In vivo Fluorescent Molecular Imaging Using Nanobodies Labeled with Next-Generation FNIR-Tag Dyes

Purpose Fluorescently labeled Nanobodies (Nbs) provide rapid, specific, and high-contrast molecular imaging capabilities, making them well suited for applications such as fluorescence-guided surgery. As dye properties can sbstantially influence tracer performance, this study evaluated three next-generation FNIR-Tag dyes, each conjugated to an anti-EGFR Nb. Procedures The anti-EGFR Nb 7D12 was conjugated to FNIR-Tag-1.0, FNIR-Tag-766 or FNIR-Tag-804, and characterized in vitro. In vivo imaging and biodistribution studies were performed to assess pharmacokinetics, tumor uptake, tumor-to-background ratios, contrast-to-noise ratios, and renal clearance. Results All three Nb-based tracers exhibited similar overall pharmacokinetic behavior, characterized by fast tumor accumulation, rapid clearance from blood and non-target tissues, and predominant renal elimination. 7D12–FNIR-Tag-1.0 demonstrated slightly higher tumor uptake, whereas 7D12–FNIR-Tag-766 produced marginally improved tumor-to-background and contrast-to-noise ratios. In contrast, 7D12–FNIR-Tag-804 yielded significantly lower tumor signal intensity, although its imaging contrast remained comparable due to proportionally reduced background fluorescence. Despite differences in dye net charge, no substantial variation in kidney retention was observed over 24 h.

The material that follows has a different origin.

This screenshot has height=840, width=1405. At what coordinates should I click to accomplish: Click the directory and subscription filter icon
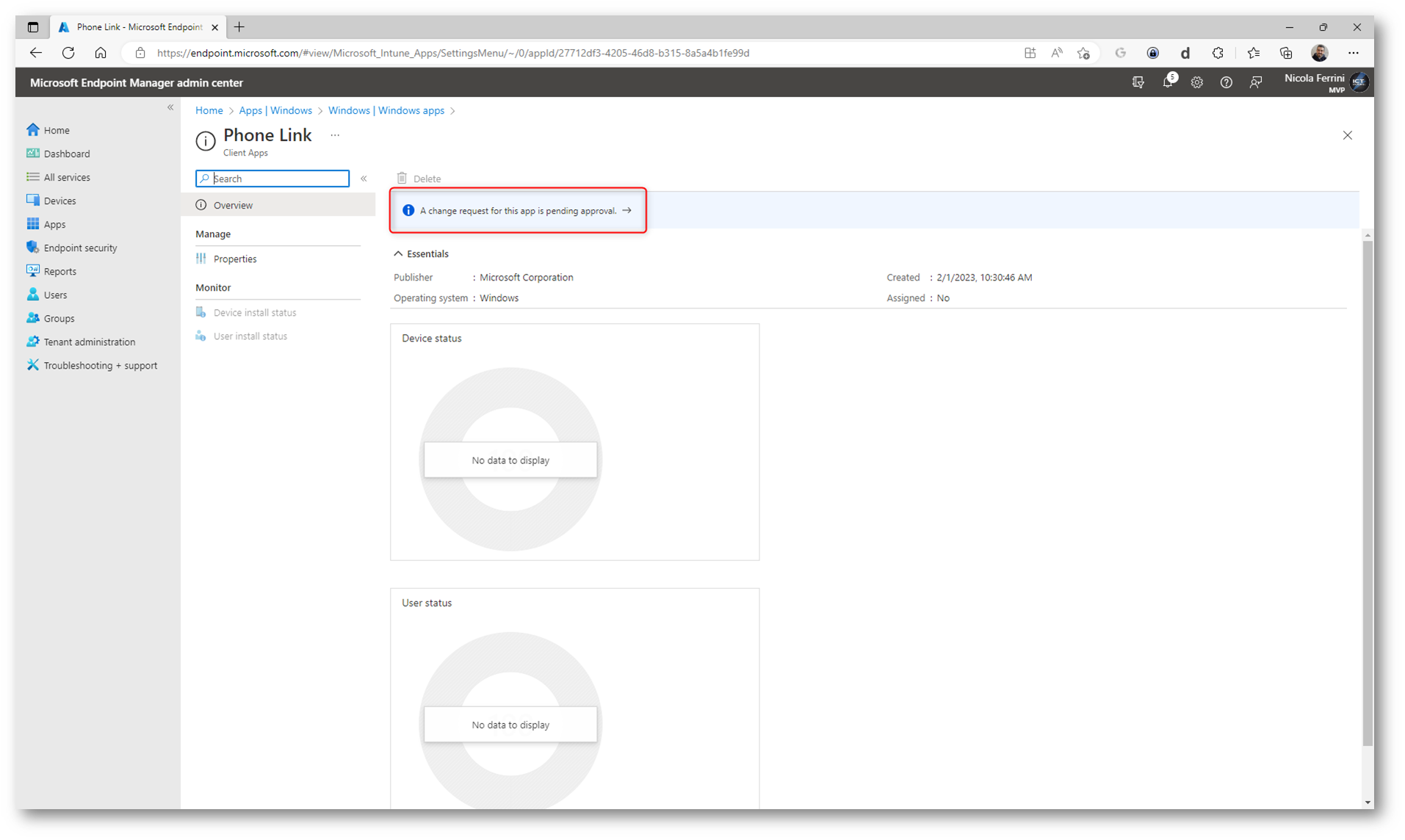pos(1138,82)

Microscopic analysis revealed distinct renal handling: 7D12–FNIR-Tag-766 showed partial endosomal internalization within proximal tubule cells, while 7D12–FNIR-Tag-1.0 remained primarily luminal. Conclusions FNIR-Tag–labeled Nbs enable effective tumor visualization as early as 1 h post-injection. Although overall pharmacokinetics were comparable across dyes, differences in tissue uptake, intrinsic brightness, and compatibility with imaging system optics can influence detection sensitivity and should inform dye selection for clinical imaging applications.